● Given task
Switch "MAC Filter" to "Wireless Security" in the material, starting at the line containing "Given: Go to the MAC Filter tab" and ending at the line containing "I will 13,14.". Reproduce only those lines, with everything else unchanged.

● Provided records

——————

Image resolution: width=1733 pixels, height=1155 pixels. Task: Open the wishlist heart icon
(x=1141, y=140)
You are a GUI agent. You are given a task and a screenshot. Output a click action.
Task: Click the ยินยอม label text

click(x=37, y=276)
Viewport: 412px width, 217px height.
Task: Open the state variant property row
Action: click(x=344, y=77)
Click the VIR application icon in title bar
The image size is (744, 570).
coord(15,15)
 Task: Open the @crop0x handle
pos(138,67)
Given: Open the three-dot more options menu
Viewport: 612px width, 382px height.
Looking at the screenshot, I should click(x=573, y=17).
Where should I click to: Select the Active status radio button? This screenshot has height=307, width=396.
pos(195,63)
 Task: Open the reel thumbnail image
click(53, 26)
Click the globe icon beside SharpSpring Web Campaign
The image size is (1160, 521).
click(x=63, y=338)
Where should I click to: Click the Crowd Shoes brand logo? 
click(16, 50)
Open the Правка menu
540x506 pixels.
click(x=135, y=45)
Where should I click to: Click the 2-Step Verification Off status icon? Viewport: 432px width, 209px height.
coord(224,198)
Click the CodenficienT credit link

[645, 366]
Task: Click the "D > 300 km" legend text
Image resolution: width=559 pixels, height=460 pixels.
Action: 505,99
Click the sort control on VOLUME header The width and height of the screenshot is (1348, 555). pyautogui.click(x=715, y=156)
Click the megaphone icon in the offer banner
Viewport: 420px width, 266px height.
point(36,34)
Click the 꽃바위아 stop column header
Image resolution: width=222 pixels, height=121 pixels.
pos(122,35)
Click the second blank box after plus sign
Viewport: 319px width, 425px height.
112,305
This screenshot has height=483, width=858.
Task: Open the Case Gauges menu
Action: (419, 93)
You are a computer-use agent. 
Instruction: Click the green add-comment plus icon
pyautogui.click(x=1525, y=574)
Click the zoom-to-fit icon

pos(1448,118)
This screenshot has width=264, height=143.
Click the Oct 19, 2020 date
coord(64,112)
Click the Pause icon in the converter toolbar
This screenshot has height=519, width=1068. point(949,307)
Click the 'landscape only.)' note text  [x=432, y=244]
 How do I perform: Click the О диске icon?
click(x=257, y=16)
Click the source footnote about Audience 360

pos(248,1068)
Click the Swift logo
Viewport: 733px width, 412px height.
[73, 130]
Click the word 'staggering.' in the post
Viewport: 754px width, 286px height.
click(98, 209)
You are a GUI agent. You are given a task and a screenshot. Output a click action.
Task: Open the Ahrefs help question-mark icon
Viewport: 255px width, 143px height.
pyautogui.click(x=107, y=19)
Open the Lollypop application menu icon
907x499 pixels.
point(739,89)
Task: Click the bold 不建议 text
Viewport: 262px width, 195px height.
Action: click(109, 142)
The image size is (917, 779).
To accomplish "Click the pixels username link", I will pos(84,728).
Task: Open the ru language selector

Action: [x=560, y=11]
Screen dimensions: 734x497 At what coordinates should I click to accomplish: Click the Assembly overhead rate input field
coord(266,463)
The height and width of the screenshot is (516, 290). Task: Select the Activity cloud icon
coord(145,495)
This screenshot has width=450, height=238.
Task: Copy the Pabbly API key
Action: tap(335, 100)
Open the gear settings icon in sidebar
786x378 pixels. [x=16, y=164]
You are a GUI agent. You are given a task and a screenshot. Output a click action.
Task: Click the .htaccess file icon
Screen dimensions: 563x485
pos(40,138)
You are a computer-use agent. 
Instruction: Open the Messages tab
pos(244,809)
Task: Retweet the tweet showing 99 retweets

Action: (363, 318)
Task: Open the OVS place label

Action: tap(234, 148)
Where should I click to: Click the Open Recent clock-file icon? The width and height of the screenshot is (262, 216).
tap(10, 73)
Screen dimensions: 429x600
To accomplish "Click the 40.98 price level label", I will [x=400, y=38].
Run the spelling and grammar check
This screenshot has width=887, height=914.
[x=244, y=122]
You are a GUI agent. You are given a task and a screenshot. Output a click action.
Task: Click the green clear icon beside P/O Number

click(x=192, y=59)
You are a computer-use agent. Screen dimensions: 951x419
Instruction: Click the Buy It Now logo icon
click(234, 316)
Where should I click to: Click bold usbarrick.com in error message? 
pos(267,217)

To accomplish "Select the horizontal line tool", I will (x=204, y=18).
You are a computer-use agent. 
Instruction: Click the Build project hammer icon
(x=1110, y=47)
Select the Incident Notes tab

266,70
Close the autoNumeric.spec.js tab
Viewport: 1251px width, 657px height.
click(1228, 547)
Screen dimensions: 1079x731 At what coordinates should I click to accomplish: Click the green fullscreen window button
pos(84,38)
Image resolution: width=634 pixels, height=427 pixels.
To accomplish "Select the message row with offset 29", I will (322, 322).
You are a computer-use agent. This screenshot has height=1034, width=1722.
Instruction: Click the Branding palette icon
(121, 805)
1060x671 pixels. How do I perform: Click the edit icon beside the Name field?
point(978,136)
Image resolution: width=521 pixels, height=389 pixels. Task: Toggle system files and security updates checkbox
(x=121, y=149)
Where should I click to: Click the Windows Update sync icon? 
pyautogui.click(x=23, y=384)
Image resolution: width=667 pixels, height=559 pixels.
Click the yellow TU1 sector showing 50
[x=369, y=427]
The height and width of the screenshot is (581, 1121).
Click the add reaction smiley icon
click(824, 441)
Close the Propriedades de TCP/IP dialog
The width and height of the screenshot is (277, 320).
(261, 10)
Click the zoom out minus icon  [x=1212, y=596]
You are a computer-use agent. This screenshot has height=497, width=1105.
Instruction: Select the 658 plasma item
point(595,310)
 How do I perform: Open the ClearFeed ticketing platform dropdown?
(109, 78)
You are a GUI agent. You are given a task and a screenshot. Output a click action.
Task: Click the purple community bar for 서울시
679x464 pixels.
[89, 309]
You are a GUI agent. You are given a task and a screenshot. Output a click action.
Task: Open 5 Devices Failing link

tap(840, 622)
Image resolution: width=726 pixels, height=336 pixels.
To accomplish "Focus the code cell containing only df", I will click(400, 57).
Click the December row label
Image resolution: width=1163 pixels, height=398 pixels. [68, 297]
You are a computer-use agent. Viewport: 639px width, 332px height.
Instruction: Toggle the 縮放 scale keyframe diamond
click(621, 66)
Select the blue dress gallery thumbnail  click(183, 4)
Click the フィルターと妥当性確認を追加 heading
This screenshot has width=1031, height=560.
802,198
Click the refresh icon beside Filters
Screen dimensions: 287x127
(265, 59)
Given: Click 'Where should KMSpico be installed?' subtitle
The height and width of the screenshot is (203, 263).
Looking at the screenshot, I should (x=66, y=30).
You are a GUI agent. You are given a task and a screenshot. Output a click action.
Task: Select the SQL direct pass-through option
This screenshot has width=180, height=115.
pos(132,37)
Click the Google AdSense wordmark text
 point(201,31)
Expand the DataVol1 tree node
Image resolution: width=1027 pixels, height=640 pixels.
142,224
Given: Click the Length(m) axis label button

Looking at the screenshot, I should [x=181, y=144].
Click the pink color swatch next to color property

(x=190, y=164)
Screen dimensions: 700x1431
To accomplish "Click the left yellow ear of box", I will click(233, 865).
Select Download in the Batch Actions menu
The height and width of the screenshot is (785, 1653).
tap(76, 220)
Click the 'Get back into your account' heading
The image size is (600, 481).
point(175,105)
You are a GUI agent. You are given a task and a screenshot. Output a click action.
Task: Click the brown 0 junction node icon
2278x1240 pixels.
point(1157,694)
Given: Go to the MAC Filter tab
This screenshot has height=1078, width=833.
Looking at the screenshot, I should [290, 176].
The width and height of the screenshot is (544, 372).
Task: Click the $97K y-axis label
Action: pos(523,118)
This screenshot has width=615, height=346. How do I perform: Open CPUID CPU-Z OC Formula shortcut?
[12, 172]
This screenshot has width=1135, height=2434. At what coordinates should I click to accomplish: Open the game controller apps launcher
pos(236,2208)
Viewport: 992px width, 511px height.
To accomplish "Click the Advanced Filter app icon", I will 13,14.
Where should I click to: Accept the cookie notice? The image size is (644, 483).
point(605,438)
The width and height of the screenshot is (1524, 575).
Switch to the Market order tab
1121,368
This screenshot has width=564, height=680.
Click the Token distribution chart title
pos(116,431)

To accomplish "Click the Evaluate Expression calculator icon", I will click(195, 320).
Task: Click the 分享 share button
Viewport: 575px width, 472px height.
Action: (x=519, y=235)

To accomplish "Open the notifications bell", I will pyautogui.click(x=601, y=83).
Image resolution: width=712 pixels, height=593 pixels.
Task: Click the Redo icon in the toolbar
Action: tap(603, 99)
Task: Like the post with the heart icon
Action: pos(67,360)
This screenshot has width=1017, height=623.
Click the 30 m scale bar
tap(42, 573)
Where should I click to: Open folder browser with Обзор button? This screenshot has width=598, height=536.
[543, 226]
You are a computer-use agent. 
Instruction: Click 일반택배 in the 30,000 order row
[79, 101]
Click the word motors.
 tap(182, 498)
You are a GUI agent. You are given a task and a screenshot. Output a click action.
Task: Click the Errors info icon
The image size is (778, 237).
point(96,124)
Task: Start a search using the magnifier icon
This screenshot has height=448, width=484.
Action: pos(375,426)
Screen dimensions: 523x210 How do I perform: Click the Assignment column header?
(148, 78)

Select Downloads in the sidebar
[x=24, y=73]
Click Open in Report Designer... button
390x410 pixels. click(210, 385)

——————

● The completed task
Given: Go to the Wireless Security tab
This screenshot has height=1078, width=833.
Looking at the screenshot, I should [290, 176].
The width and height of the screenshot is (544, 372).
Task: Click the $97K y-axis label
Action: pos(523,118)
This screenshot has width=615, height=346. How do I perform: Open CPUID CPU-Z OC Formula shortcut?
[12, 172]
This screenshot has width=1135, height=2434. At what coordinates should I click to accomplish: Open the game controller apps launcher
pos(236,2208)
Viewport: 992px width, 511px height.
To accomplish "Click the Advanced Filter app icon", I will 13,14.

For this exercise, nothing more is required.